8. LEGAL CONDITIONS ON DELIVERY OF STOCK
The Company will not be obligated to deliver any shares of Stock pursuant to the Plan or to remove any restriction from shares of Stock previously delivered under the Plan until: (i) the Company is satisfied that all legal matters in connection with the issuance and delivery of such shares have been addressed and resolved; (ii) if the outstanding Stock is at the time of delivery listed on any stock exchange or national market system, the shares to be delivered have been listed or authorized to be listed on such exchange or system upon official notice of issuance; and (iii) all conditions of the Award have been satisfied or waived. The Company may require, as a condition to exercise of the Award, such representations or agreements as counsel for the Company may consider appropriate to avoid violation of the Securities Act of 1933 or any applicable state or non-U.S. securities law. Any Stock required to be issued to Participants under the Plan will be evidenced in such manner as the Administrator may deem appropriate, including book-entry registration or delivery of stock certificates. In the event that the Administrator determines that Stock certificates will be issued to Participants under the Plan, the Administrator may require that certificates evidencing Stock issued under the Plan bear an appropriate legend reflecting any restriction on transfer applicable to such Stock, and the Company may hold the certificates pending lapse of the applicable restrictions.
43

9. AMENDMENT AND TERMINATION
The Administrator may at any time or times amend the Plan or any outstanding Award for any purpose which may at the time be permitted by law, and may at any time terminate the Plan as to any future grants of Awards; provided, that except as otherwise expressly provided in the Plan, the Administrator may not, without the Participant’s consent, alter the terms of an Award so as to affect materially and adversely the Participant’s rights under the Award, unless the Administrator expressly reserved the right to do so at the time the Award was granted. Any amendments to the Plan will be conditioned upon stockholder approval only to the extent, if any, such approval is required by law (including the Code and applicable stock exchange requirements), as determined by the Administrator.
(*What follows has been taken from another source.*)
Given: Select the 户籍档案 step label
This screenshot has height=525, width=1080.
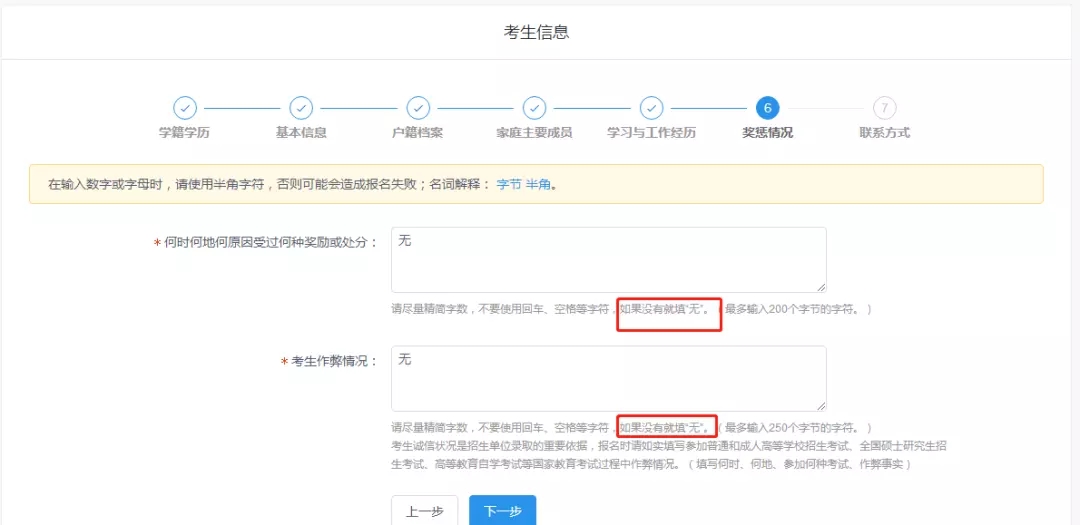Looking at the screenshot, I should coord(418,133).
10. OTHER COMPENSATION ARRANGEMENTS
The existence of the Plan or the grant of any Award will not in any way affect the Company’s right to Award a person bonuses or other compensation in addition to Awards under the Plan.
11. WAIVER OF JURY TRIAL
By accepting an Award under the Plan, each Participant waives any right to a trial by jury in any action, proceeding or counterclaim concerning any rights under the Plan and any Award, or under any amendment, waiver, consent, instrument, document or other agreement delivered or which in the future may be delivered in connection therewith, and agrees that any such action, proceedings or counterclaim will be tried before a court and not before a jury. By accepting an Award under the Plan, each Participant certifies that no officer, representative, or attorney of the Company has represented, expressly or otherwise, that the Company would not, in the event of any action, proceeding or counterclaim, seek to enforce the foregoing waivers. Notwithstanding anything to the contrary in the Plan, nothing herein is to be construed as limiting the ability of the Company and a Participant to agree to submit disputes arising under the terms of the Plan or any Award made hereunder to binding arbitration or as limiting the ability of the Company to require any eligible individual to agree to submit such disputes to binding arbitration as a condition of receiving an Award hereunder.
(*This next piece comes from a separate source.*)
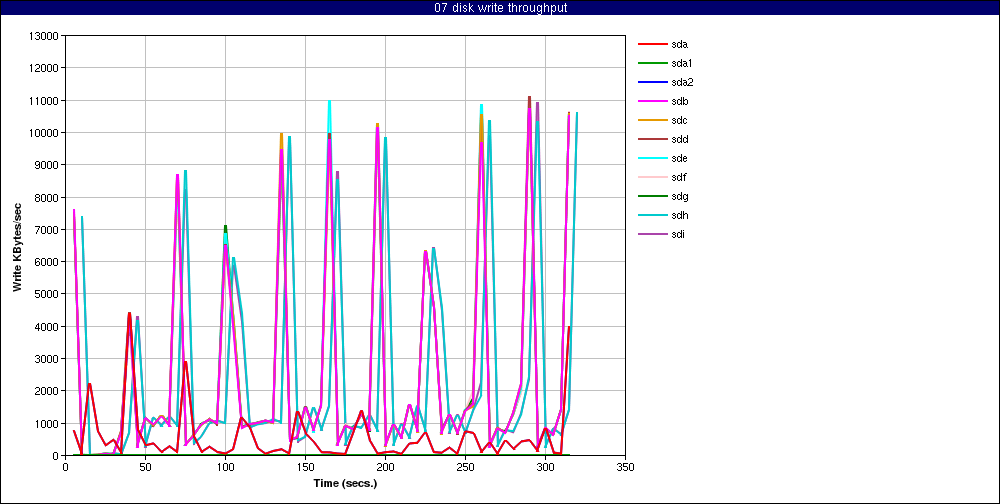Click the sdf legend label
The height and width of the screenshot is (504, 1000).
[x=678, y=177]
12. LIMITATION OF LIABILITY
Notwithstanding anything to the contrary in the Plan, neither the Company, nor any Affiliate, nor the Administrator, nor any person acting on behalf of the Company, any Affiliate, or the Administrator, will be liable to any Participant or to the estate or beneficiary of any Participant or to any other holder of an Award by reason of any acceleration of income, or any additional tax (including any interest and penalties), asserted by reason of the failure of an Award to satisfy the requirements of Section 422 or Section 409A or by reason of Section 4999 of the Code, or otherwise asserted with respect to the Award; provided, that nothing in this Section 12 will limit the ability of the Administrator or the Company, in its discretion, to provide by separate express written agreement with a Participant for any payment in connection with any such acceleration of income or additional tax.
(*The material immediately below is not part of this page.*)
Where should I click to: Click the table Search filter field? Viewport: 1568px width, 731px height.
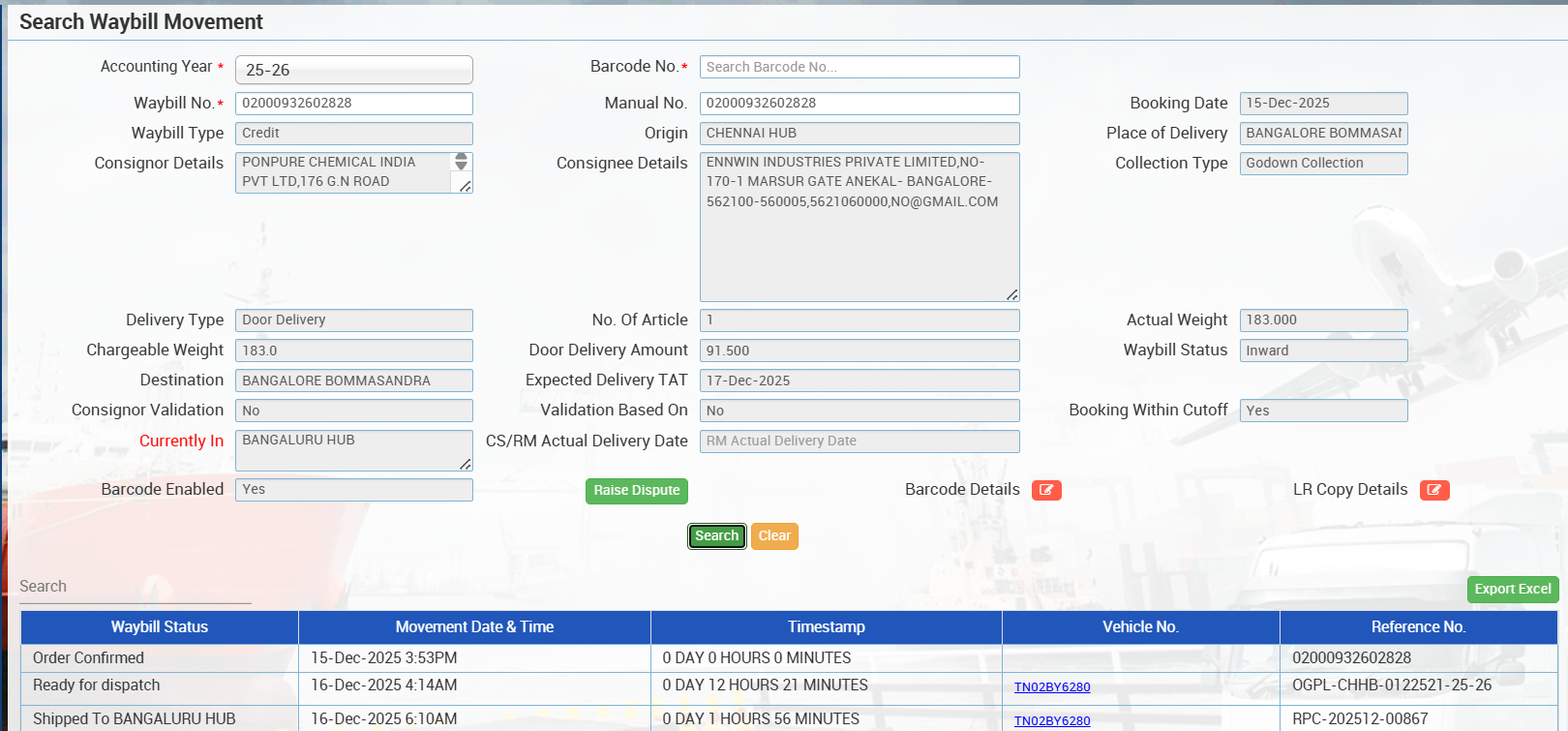(136, 587)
13. ESTABLISHMENT OF SUB-PLANS
The Administrator may from time to time establish one or more sub-plans under the Plan for purposes of satisfying applicable blue sky, securities or tax laws of various jurisdictions. The Administrator will establish such sub-plans by adopting supplements to the Plan setting forth (i) such limitations on the Administrator’s discretion under the Plan as it deems necessary or desirable and (ii) such additional terms and conditions not otherwise inconsistent with the Plan as it deems necessary or desirable. All supplements so established will be deemed to be part of the Plan, but each supplement will apply only to Participants within the affected jurisdiction (as determined by the Administrator).
14. GOVERNING LAW
(a) Certain Requirements. Awards will be granted and administered consistent with the requirements of applicable Delaware law relating to the issuance of stock and the consideration to be received therefor, and with the applicable requirements of the stock exchanges or other trading systems on which the Stock is listed or entered for trading, in each case as determined by the Administrator.
(b) Other Matters. Except as otherwise provided by the express terms of an Award agreement, under a sub-plan described in Section 13 or as provided in Section 14(a) above, the provisions of the Plan and of Awards under the Plan and all claims or disputes arising out of or based upon the Plan or any Award under the Plan or relating to the subject matter hereof or thereof will be governed by and construed in accordance with the domestic substantive laws of the State of Connecticut without giving effect to any choice or conflict of laws provision or rule that would cause the application of the domestic substantive laws of any other jurisdiction.
44

(c) Jurisdiction. By accepting an Award, each Participant will be deemed to (a) have submitted irrevocably and unconditionally to the jurisdiction of the federal and state courts located within the geographic boundaries of the United States District Court for the District of Connecticut for the purpose of any suit, action or other proceeding arising out of or based upon the Plan or any Award; (b) agree not to commence any suit, action or other proceeding arising out of or based upon the Plan or an Award, except in the federal and state courts located within the geographic boundaries of the United States District Court for the District of Connecticut; and (c) waive, and agree not to assert, by way of motion as a defense or otherwise, in any such suit, action or proceeding, any claim that it is not subject personally to the jurisdiction of the above-named courts that its property is exempt or immune from attachment or execution, that the suit, action or proceeding is brought in an inconvenient forum, that the venue of the suit, action or proceeding is improper or that the Plan or an Award or the subject matter thereof may not be enforced in or by such court.













45

EXHIBIT A
Definition of Terms
The following terms, when used in the Plan, will have the meanings and be subject to the provisions set forth below:
“Administrator”: The Compensation and Corporate Governance Committee, except that the Compensation and Corporate Governance Committee may delegate (i) to one or more of its members (or one or more other members of the Board (including the full Board)) such of its duties, powers and responsibilities as it may determine; (ii) to one or more officers of the Company the power to grant Awards to the extent permitted by the Delaware General Corporation Law; and (iii) to such Employees or other persons as it determines such ministerial tasks as it deems appropriate. In the event of any delegation described in the preceding sentence, the term “Administrator” will include the person or persons so delegated to the extent of such delegation.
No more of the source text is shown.